There's going to be an inevitable privacy backlash if or when it arrives—an exaggerated version of the one that blew up around the fact that today's Siri tech sends anonymized voice data to Apple. When similar tech is popularized by Google as well, will users be concerned that along with the hundreds of other bits of data Google tracks about them it'll add voice samples? What happens when the authorities decide to subpoena the voice files for a smartphone user implicated in a crime? How anonymous is "anonymized"? These issues will influence user attitude—at least at first. For proof, consider the mess Facebook's got itself into in Europe over face recognition technology.
On this matter Sejnoha reassuringly noted that "any application that has an ability to listen for input from the user in a way that doesn't require an explicit user action each time (such as the pressing of a push-to-talk button), must offer an 'opt-out'—it goes without saying that users must be able to control when the app is allowed to listen and when it's not."

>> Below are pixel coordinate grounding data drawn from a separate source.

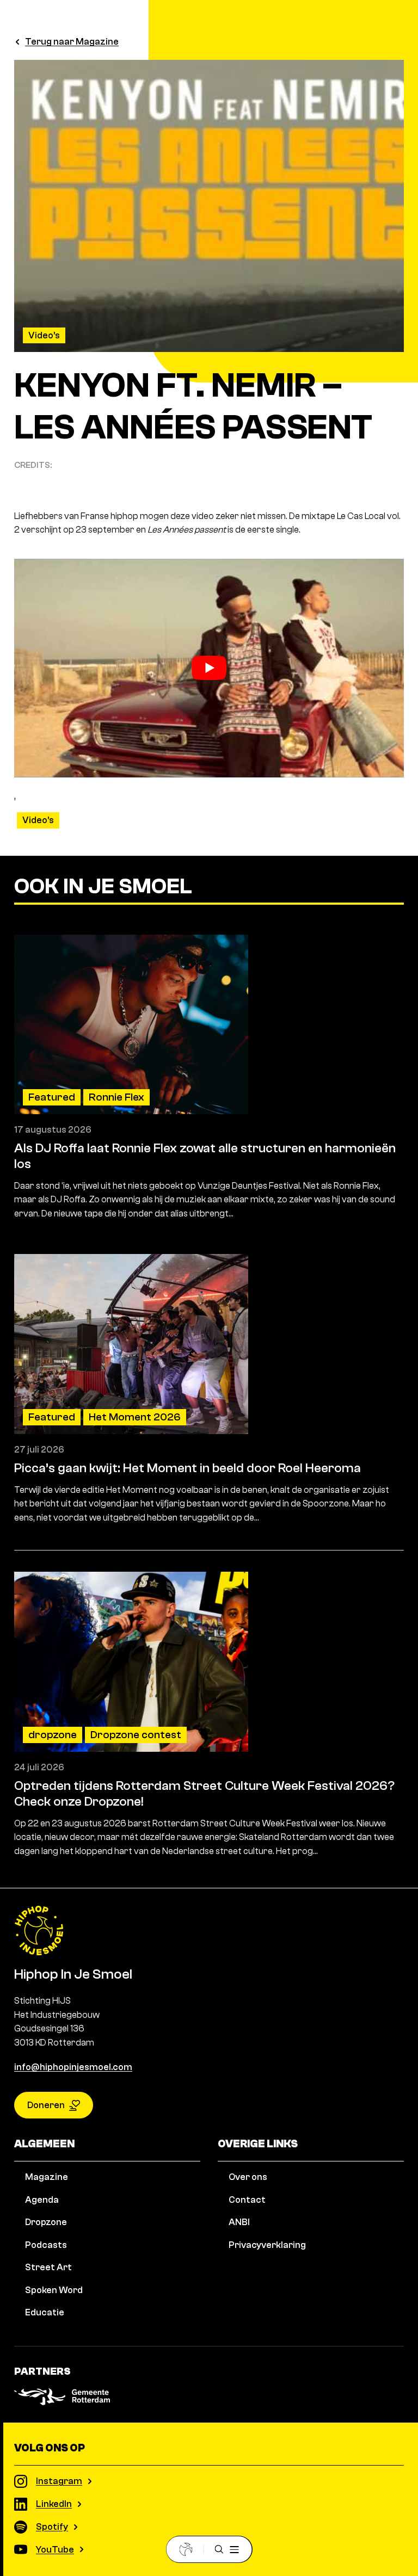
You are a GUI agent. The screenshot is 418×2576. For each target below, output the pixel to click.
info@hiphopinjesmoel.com (73, 2067)
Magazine (46, 2177)
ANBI (239, 2222)
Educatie (44, 2312)
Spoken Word (54, 2290)
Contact (247, 2200)
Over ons (248, 2177)
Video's (44, 335)
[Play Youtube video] (209, 668)
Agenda (42, 2200)
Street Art (48, 2267)
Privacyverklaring (267, 2245)
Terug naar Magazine (72, 41)
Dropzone (46, 2222)
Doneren (46, 2105)
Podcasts (46, 2245)
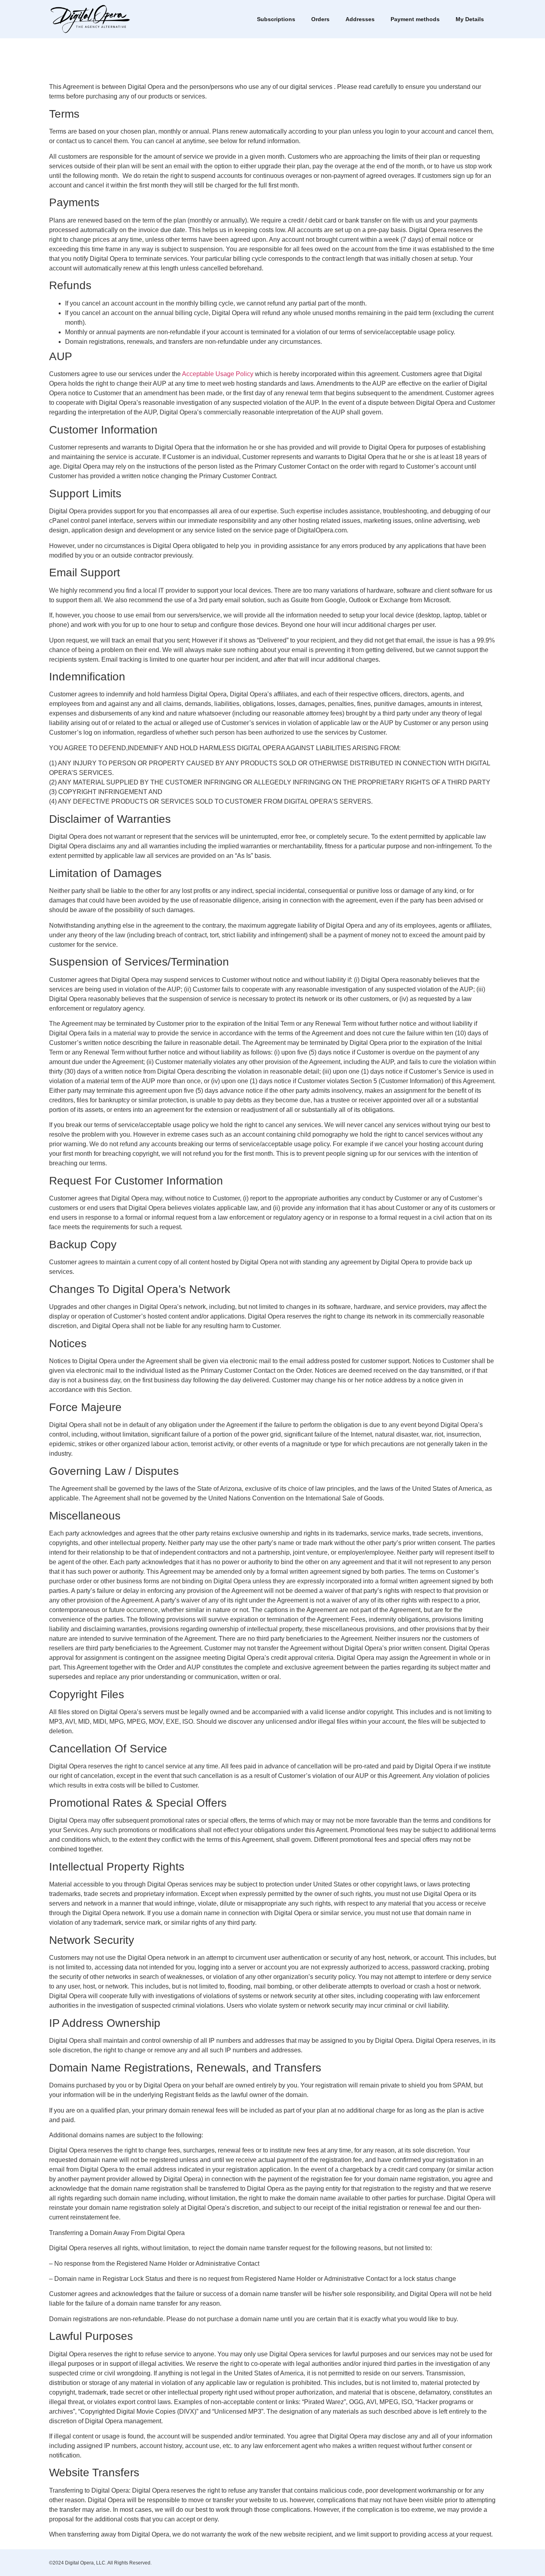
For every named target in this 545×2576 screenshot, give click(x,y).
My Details (470, 19)
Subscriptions (276, 19)
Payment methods (415, 19)
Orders (320, 19)
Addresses (360, 19)
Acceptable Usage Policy (217, 374)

Goes without saying. We get it.
Update: As if by magic, a very comprehensive Apple patent relating to an "Intelligent Automated Assistant" has popped up at the USPTO. It's more or less the guts of Siri or, as the formal patent language puts it it's all about how Siri "in various embodiments, the intelligent automated assistant engages with the user in an integrated, conversational manner using natural language dialog, and invokes external services when appropriate to obtain information or perform various actions." In addition, Apple puts an interesting spin on the matter in the introduction to the patent. It suggests that apps are getting ever more sophisticated and users have to learn to interact with the UI of each one—a task that is onerous, and perhaps problematic for a certain class of user. Speech, Apple thinks, is the unifying interface that can cut through this problem.